How To Survive Holidays After Divorce
Be flexible. The first thing to remember is to be flexible – a birthday or Christmas might be just as good celebrated the following day. What’s important is the memories that you create with your children. You may also want to think about starting new traditions with your children–this is a special day that is about spending quality time together. It doesn’t have to cost a lot of money—it just has to be meaningful to you and the children. Take them fishing or hiking, play outside, create a fun movie night, play a board game, or do whatever you and your children enjoy doing together.
Be honest and open. Be open with communication. Negative emotions during holidays after divorce might affect your children as well as you. Children are very intuitive and they feel when their parents are feeling sad. They may feel conflicted about the changes, so be understanding with your children and allow them to openly communicate with you. Allow them to tell you how they’re feeling and if they say they miss their other parent, accept that, validate it, and let them know that you’re there for them.
Volunteer. Giving to others is a tried and true way of taking the focus off your own problems. It’s like a temporary relief pill for your post-divorce holiday stress. If you are not already connected to an organization that needs holiday help, start by doing some research into local volunteer possibilities. You can also find opportunities through your church, not-for-profit or community center. Invite a friend, bring your children, or enjoy the time serving others on your own.
Remind yourself: it will get easier. The first of everything—especially anniversaries and holidays—are usually the worst. At the same time, don’t judge yourself if the first or first few are a breeze, and grief suddenly catches up with you a couple holidays later. No matter how long it’s been, holidays after divorce often serve as reminders of your painful past. Each one can get a little easier.
Stay busy.

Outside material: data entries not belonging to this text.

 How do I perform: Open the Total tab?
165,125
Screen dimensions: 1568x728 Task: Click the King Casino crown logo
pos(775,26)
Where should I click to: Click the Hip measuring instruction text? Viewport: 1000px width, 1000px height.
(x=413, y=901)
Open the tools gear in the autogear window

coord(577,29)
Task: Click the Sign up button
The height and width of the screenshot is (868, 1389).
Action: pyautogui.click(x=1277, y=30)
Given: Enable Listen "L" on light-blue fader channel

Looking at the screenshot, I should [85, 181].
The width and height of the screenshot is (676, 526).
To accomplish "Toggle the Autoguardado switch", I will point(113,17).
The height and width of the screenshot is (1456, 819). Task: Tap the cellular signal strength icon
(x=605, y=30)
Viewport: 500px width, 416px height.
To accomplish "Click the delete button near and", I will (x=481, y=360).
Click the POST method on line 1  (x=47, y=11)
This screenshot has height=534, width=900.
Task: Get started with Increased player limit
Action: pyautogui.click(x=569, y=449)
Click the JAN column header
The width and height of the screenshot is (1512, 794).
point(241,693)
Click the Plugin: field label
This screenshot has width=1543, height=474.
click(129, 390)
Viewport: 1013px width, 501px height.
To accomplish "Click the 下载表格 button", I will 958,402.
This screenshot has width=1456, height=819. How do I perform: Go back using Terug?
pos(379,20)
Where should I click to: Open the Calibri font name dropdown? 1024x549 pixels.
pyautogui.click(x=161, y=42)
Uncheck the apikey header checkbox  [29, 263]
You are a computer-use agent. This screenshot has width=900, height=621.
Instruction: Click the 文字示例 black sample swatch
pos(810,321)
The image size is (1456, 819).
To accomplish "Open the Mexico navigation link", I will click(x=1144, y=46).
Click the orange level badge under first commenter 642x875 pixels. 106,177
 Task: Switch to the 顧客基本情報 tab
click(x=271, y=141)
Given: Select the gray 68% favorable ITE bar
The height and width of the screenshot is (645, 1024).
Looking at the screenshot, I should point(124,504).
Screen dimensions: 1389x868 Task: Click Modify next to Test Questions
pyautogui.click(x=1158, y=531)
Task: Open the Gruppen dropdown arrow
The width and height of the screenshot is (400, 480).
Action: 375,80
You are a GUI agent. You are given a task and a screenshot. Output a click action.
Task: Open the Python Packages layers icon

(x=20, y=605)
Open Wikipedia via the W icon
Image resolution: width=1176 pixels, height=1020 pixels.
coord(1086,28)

Unstructured time is the enemy of the newly divorced person – especially if your kids are spending the holidays with their other parent. Take advantage of the time you have alone and make a plan. Throw yourself into that home improvement project you never seem to have time for. Cross off items on your to-do list. Read that novel you never have time to start, start jogging, or take up that hobby you’ve been meaning to for years.
Take a social media sabbatical. Studies show that when we’re already feeling down, scrolling through Facebook can make us feel worse. Comparison is the thief of joy as the saying goes, and you might be better off skipping the endless stream of carefully staged holiday photos from friends. Delete the app from your phone and enjoy a few Facebook-free days.
Consider holidays after divorce as a time of renewal. An old phase of your life has come to a close, and you’re making room for a new one. If you tear up at memories of holidays that you and your ex spent together, you may be gazing at the past through rose-colored glasses. You no longer have to deal with difficult in-laws or pretend to be happy in front of the kids. Spend your first post-divorce holiday the way you want and remember that as time passes, this will get easier.